Pong pong tree

posted in: Plants | 5

The pong pong (Cerbera odollam) is a medium sized tree that was once commonly planted along roads in Singapore. Its popularity then was because there was a plentiful supply of large fruits that collected on the ground below. These were collected and easily germinated to be used as wayside trees. With the maturity of the garden city and availability of a more varied selection of tree species, pong pong became less of a favourite. Its general shape is not all that attractive. Besides, the large, round fruits that litter the ground below became quite of a nuisance. However, there are still many areas where such matured trees can still be seen.

The tree has been called Singapore apple because of the large, round fruits. The green outer covering of the fruit encloses a thin pulp and a thick fibrous stone containing a single seed. This seed is reportedly poisonous, containing the poisonous substances cerebin and odollin. It has been used locally to poison rats.

For a long time now no animals have been observed to eat the fruits, or at least the outer pulp. Being a coastal tree, the fruits are adapted for water dispersal, not animal dispersal.

Exercise tasks »
#1 According to the pong pong tree text, what poisonous substances does the seed contain?
#2 Please repeat the stretch of the pong pong tree text from "For a long time" through "not animal dispersal.".
#3 Carry on the pong pong tree text from its last sentence.
You can ignore the listing that comes next.

Material provided »
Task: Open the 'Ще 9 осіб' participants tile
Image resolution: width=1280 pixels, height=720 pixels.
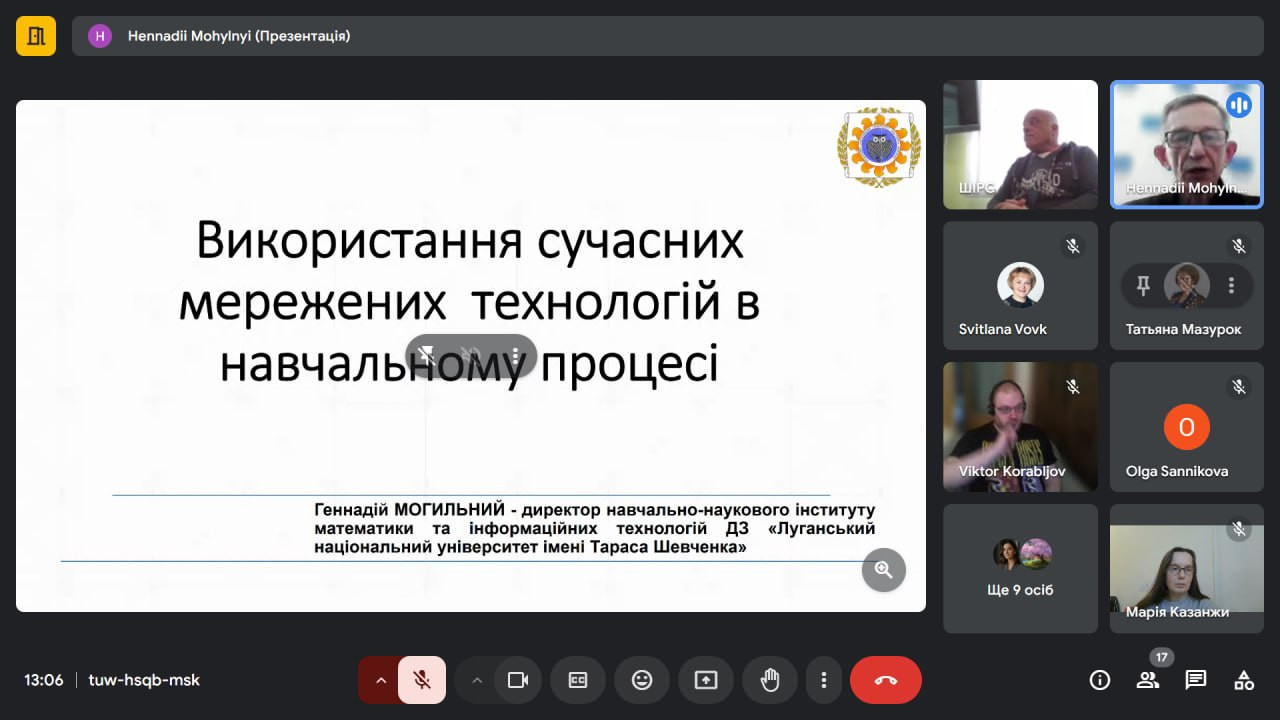Action: click(x=1020, y=568)
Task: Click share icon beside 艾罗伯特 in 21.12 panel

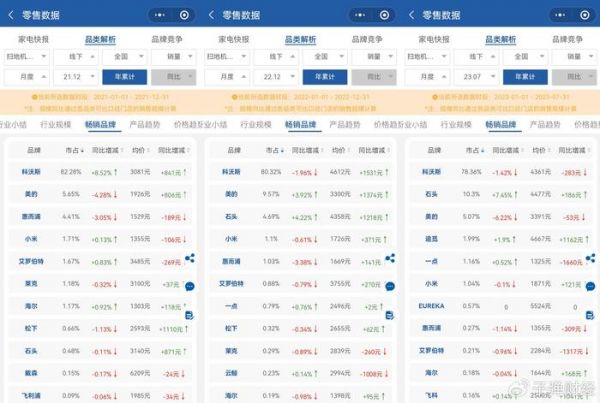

Responses for each task »
#1 Cerebin and odollin.

#2
For a long time now no animals have been observed to eat the fruits, or at least the outer pulp. Being a coastal tree, the fruits are adapted for water dispersal, not animal dispersal.

#3
However, birders have recently observed seeing Tanimbar Corella (Cacatua goffini) feasting on these fruits. Johnny Wee sent an image of this bird eating through the outer part of a green fruit, apparently chewing through the tough fibrous layer covering the seed. The bird is seen perched on a branch with its right leg tightly clutching it while its left leg clutches the green fruit.

At Eng Neo area, certain mornings the pong pong trees will be swarmed with these corellas as they noisily fly from branch to branch and tree to tree, pecking on the fruits. Typically wasteful eaters, these birds end up littering the ground below with the partially eaten fruits.

According to our bird specialist R. Subaraj: “Tanimbar Cockatoo (now known as Tanimbar Corella) was first seen around 1970s when it was misidentified as Little Corella (Cacatua pastinator) from Australia. A visiting Aussie birder in the mid-1980s said it weren’t theirs and that finally lead to the accurate confirmation of the species.”

This is an introduced bird, now getting more common. It has obviously found a feeding niche that no other birds have occupied before. Besides feeding on pong pong fruits, it also goes for green starfruits (Averrhoa carambola) and fruits of sea almond (Terminalia catappa), fruits not popular with other species of birds.

Images by YC Wee except second from top by Johnny Wee and bottom by Chan Yoke Meng.

5 Responses

  1. Hai~Ren

    Interesting. I’m wondering which of the following scenarios is likely:

    i) Tanimbar corellas are unique in being biologically adapted to breaking down the poison
    ii) No other bird in Singapore has ever explored this niche
    iii) Tanimbar corellas will eat the poisonous fruit, but have found a way to neutralise the poison.

    Do cockatoos and corellas feed on clay, just like macaws and other Neotropical parrots do? (if they do, it then raises the question of whether Psittacula parakeets do so as well)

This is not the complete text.